**WHAT THIS TASK INVOLVES**
Pick up the commentary below on JNJ, ELN and Tysabri after its last sentence and continue it in the same voice.

**SOURCE EXTRACT**
----

I see it as rather the reverse. It was a "without tysabri" premium. Most conservative drug companies do not want to have anything to do with the potential and unpredictable liability that may be associated with tysabri. It is like dynamite. I think that tysabri is clearly a miracle drug for 10s of thousands of MS sufferers and potentially could be for 100s of thousands. This said, the marketing of the drug has been so horrendous that MS sufferers tend to be more scared of tysabri than they are of MS, even if the MS is putting them in a wheelchair or worse.

I think JNJ paid a premium perhaps to what the alzheimer program may be worth, but they paid it because they were able to acquire these crown jewels from ELN without the risk of tysabri. Different way to look at it, but JNJ can afford to be risk adverse and does not need the potential liability of tysabri, even if it could produce a few hundred million to a billion dollars of profit some day. JNJ does not need that sort of headache.

So I see it as a case where the asset was worth more than the rest of the company because tysabri certainly does not have a negative value, but it implicates the rest of the value of the company when the assets are not taken individually.

<<<3. ELN no longer has any material say in Bap policymaking because JNJ is the majority owner of the JNJ-ELN JV with a 50.1% stake. In the event of a disagreement between JNJ and ELN over development policy, JNJ’s desires prevail and JNJ effectively becomes a 50/50 partner with WYE for policymaking purposes. (Under the old scheme where ELN and WYE were equal partners, a policymaking deadlock could have been settled by arbitration.) I would submit that policymaking control of the JNJ-ELN JV has substantial economic value—perhaps as much as the $250M value to ELN of item #2 above.>>>

There is no doubt about this as well. The minority discount. However, ELN has never demonstrated its ability to properly protect their interests in the subservient role before, and by purposefully putting themselves back into that role I think demonstrates two things: (1) this deal was not out of strength by any means at all, and (2) ELN has realized that it really, really, really, SUCKS at marketing drugs.

----

**DATASET EXCERPT**
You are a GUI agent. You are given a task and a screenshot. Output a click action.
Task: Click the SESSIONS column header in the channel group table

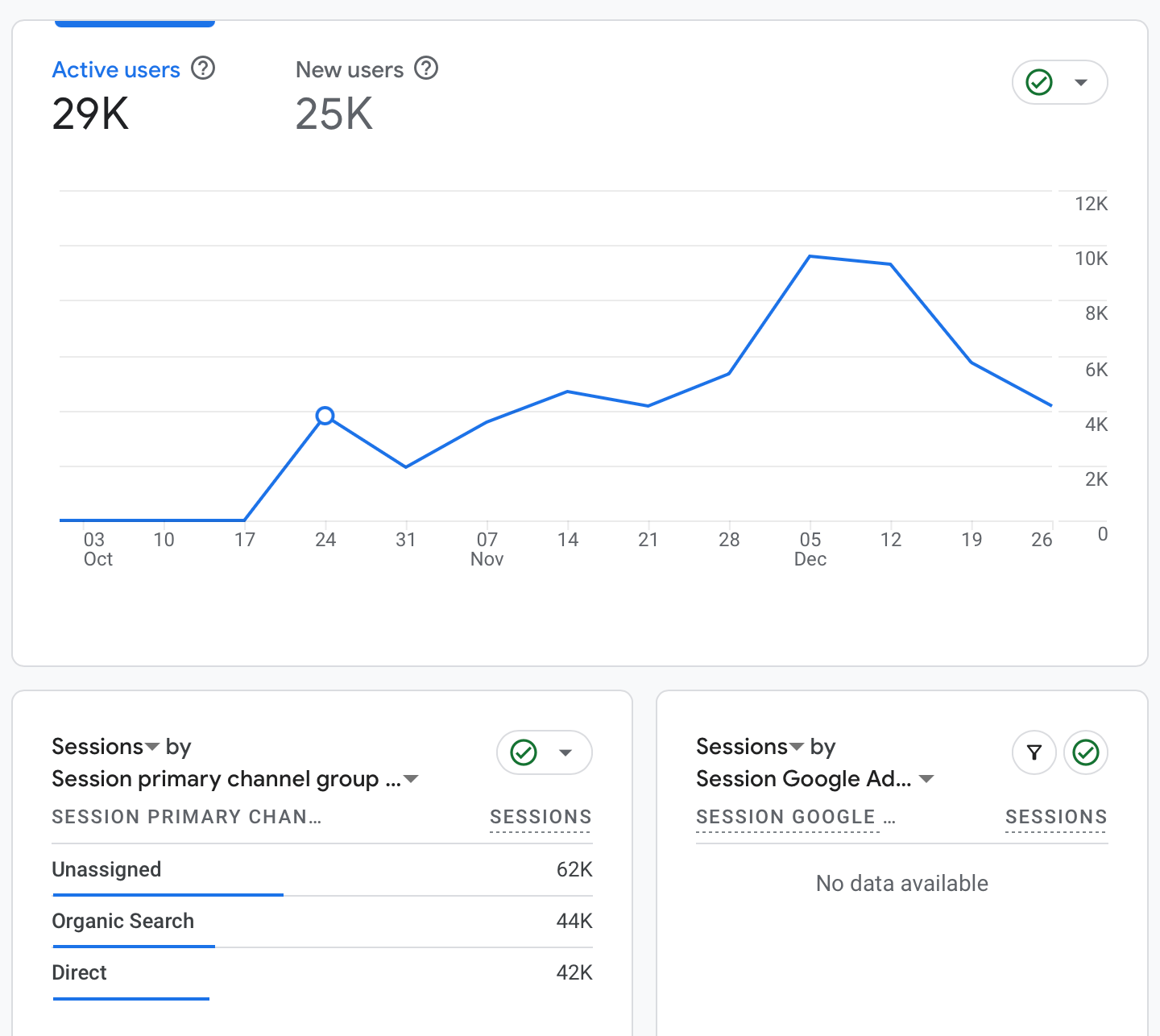[x=541, y=817]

----

**WRITTEN RESPONSE**
My God!!! The number of crohns patients on tysabri, despite the fact that tysabri is a very valuable treatment in that indication (albeit the PML risk is probably worse with the crohns set of patients than with MS due to higher immune modulating drug use and steroid use) can literally be counted on one hand, maybe two hands!!! All this after spending, what, 9 figures bringing the drug to market for that indication.

What about prialt? What about tysabri for MS itself.

I think ELN is realizing that they will make more money as the R&D arm for big pharma then they will at becoming big pharma.

That is really a blow for many who thought ELN could become a big pharma company itself, but that is how I see it, and it may have been a very strategic and purposeful decision for ELN in order to plug this glaring weakness the company has when it comes to drug marketing. Disappointing, but from a perspective of a management consultant, this glaring deficiency is obvious and this plugs it while funneling profits to ELN should the venture succeed. BUT, THEN AGAIN, THAT IS WHAT WYETH WAS FOR. No go back to the it was a desperate move conclusion.

I am still not quite sure what to make of everything investment wise. The market cap has not changed much, but the upside certainly has been diluted by 50% even though the on-going risks are less.

In the end, I really don't like it from the perspective of ELN. As I've stated before, it really SUCKS! From the ELN perspective. How much potential value to ELN management waste and flush down the toilet? We are talking billions and billions of dollars.